I genuinely tried to give a balanced response but from a different viewpoint: I empathise at the Op experiencing what does sound depression; I do not think all the guilt and blame is hers to bear; I did acknowledge the differences in our situations; I do think her own children would benefit if she gets help (I know my children have) but she did get entangled in the end of a marriage and having children does make you aware of things that might not have been so apparent before, in this case, what her DH leaving may have meant for his first child.

I deeply value the support I am getting on my own threads, and hope I express that, but I am not sure why I cannot, therefore, comment on anything else.

Heartbroken4 · 06/04/2016 18:54

And, yes, I am with Cheese at the rough ride the eldest daughter is getting, as the Op herself is only guessing at what she feels, so we have little hope in knowing the truth.

HazelMcWitch · 06/04/2016 18:56

I really think that this thread will be further hurting the OP.
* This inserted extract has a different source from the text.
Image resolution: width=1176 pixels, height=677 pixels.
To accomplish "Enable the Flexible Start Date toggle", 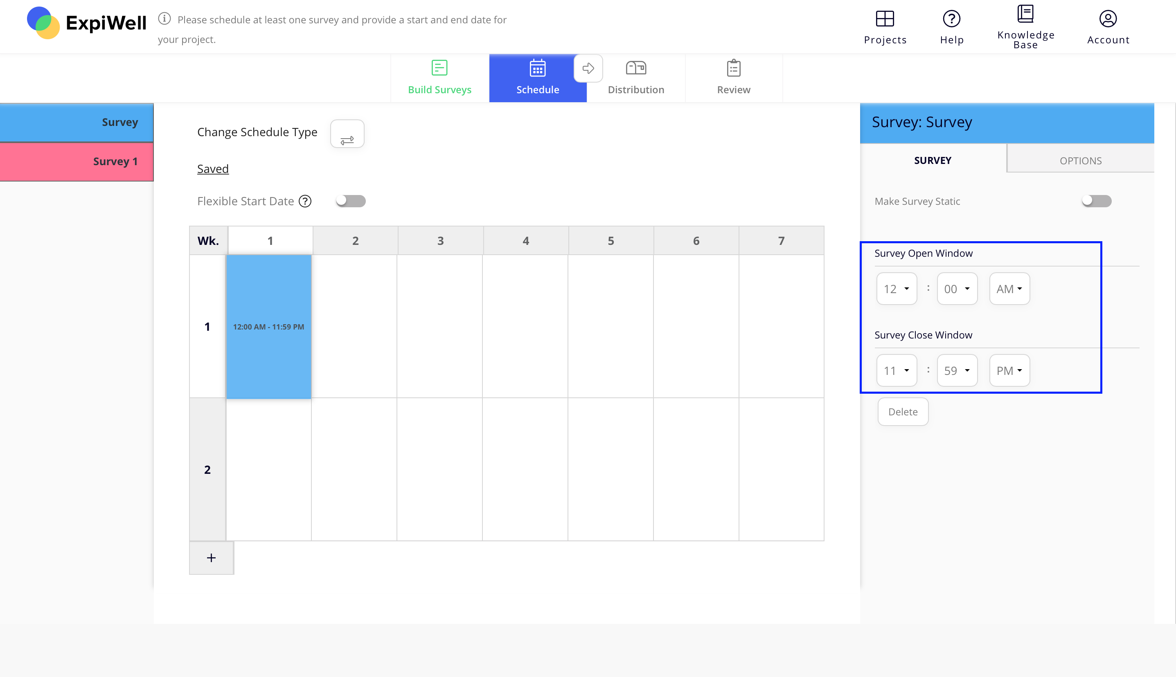I will [351, 201].
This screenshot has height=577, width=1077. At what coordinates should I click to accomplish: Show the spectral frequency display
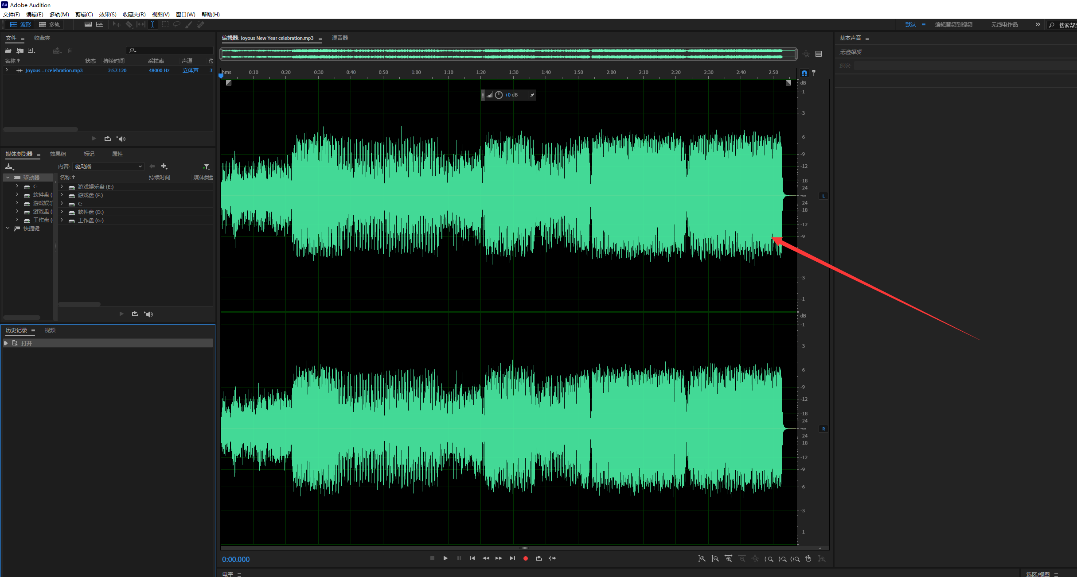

She more or less asked for more approbation, and she's bloody well getting it.

How badly does someone have to be suffering before people can see past their own story and have some compassion?

OP, please don't read any more of this thread. Go and ask for help. You really do not deserve to suffer as much as you are doing. It's disproportionate.

Happy January - if someone was saying all the things OP has said, in real life, say while hanging off a bridge, for example, would you say the things you put in your post to them?